== Text extract

= 2007 Six Days Track Cycling Events =

The 2007 Six days track cycling events are multi-race competitions, each taking place over six days at various locations in mainland Europe. The riders challenge each other in track cycling disciplines including the madison, track time trials, sprints, and Derny motor-paced races.

The competitions are organised by the UCI.

====

Given instruction 1
Please return, exactly as they appear, the entries that open with the line containing "The image size is (912, 721)." and close with the line containing "coord(651,229)", with both of those lines included.

== Given records

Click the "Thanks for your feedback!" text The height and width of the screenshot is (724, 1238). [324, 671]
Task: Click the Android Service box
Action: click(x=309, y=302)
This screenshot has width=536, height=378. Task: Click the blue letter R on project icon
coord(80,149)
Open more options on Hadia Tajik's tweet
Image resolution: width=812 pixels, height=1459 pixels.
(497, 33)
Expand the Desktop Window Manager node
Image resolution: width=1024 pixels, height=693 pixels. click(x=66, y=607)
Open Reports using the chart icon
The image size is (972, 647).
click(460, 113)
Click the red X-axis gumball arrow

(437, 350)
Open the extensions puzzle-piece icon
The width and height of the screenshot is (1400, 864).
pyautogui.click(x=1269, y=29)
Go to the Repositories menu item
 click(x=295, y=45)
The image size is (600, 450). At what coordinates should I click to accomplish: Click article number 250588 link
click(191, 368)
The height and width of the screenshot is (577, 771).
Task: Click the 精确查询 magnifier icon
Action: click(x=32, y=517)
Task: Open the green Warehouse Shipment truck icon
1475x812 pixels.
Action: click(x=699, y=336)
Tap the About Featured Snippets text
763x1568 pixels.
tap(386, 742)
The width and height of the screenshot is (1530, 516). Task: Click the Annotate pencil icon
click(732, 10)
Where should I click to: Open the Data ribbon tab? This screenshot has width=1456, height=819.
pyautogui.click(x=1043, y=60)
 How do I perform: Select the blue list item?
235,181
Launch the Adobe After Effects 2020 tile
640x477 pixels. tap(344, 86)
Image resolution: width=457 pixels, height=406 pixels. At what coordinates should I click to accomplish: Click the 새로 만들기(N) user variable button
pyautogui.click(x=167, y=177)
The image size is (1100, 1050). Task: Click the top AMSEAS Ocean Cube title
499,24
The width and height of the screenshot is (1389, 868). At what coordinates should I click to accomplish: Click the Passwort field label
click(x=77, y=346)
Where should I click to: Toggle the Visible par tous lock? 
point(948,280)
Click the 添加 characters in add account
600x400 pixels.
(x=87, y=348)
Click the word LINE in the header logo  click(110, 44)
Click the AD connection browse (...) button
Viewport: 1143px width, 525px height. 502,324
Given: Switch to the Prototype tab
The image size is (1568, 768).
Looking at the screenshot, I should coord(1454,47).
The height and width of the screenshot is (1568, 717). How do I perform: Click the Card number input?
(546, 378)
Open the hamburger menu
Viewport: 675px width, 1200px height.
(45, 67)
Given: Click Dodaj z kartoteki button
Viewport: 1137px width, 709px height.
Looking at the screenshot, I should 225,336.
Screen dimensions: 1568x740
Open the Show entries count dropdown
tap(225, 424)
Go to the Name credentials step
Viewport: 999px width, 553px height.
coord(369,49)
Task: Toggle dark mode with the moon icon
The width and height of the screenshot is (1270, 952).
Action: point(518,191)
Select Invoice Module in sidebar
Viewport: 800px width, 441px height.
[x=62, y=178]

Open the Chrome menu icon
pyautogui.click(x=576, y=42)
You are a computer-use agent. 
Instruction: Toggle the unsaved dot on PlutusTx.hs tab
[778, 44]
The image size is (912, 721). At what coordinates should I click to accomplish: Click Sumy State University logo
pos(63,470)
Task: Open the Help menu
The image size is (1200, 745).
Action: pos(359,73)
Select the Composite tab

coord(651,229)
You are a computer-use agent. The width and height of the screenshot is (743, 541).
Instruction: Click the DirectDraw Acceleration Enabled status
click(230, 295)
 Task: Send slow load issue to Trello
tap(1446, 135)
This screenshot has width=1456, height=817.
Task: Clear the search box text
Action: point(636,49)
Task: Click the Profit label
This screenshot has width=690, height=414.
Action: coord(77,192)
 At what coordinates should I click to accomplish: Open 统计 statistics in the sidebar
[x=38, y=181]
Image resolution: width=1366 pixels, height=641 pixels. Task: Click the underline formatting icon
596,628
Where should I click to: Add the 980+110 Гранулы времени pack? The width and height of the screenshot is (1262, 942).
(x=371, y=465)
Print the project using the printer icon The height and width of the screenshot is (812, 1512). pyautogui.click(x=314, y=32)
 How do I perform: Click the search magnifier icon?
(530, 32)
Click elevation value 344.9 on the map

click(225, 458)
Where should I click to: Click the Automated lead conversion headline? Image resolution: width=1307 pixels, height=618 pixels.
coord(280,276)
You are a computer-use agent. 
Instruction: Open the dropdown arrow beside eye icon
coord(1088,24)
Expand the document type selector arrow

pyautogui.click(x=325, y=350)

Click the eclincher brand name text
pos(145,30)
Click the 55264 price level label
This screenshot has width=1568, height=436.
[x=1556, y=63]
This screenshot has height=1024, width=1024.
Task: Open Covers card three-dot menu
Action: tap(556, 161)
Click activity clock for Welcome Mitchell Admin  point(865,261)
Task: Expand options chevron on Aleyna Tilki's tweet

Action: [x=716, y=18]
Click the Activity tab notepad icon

====

Given instruction 2
Retype the part of the Six Days cycling text that opens with the words containing "The 2007 Six" and closes with the words "Derny motor-paced races.", keeping it identical.

Response 1
The image size is (912, 721). At what coordinates should I click to accomplish: Click Sumy State University logo
pos(63,470)
Task: Open the Help menu
The image size is (1200, 745).
Action: pos(359,73)
Select the Composite tab

coord(651,229)

Response 2
The 2007 Six days track cycling events are multi-race competitions, each taking place over six days at various locations in mainland Europe. The riders challenge each other in track cycling disciplines including the madison, track time trials, sprints, and Derny motor-paced races.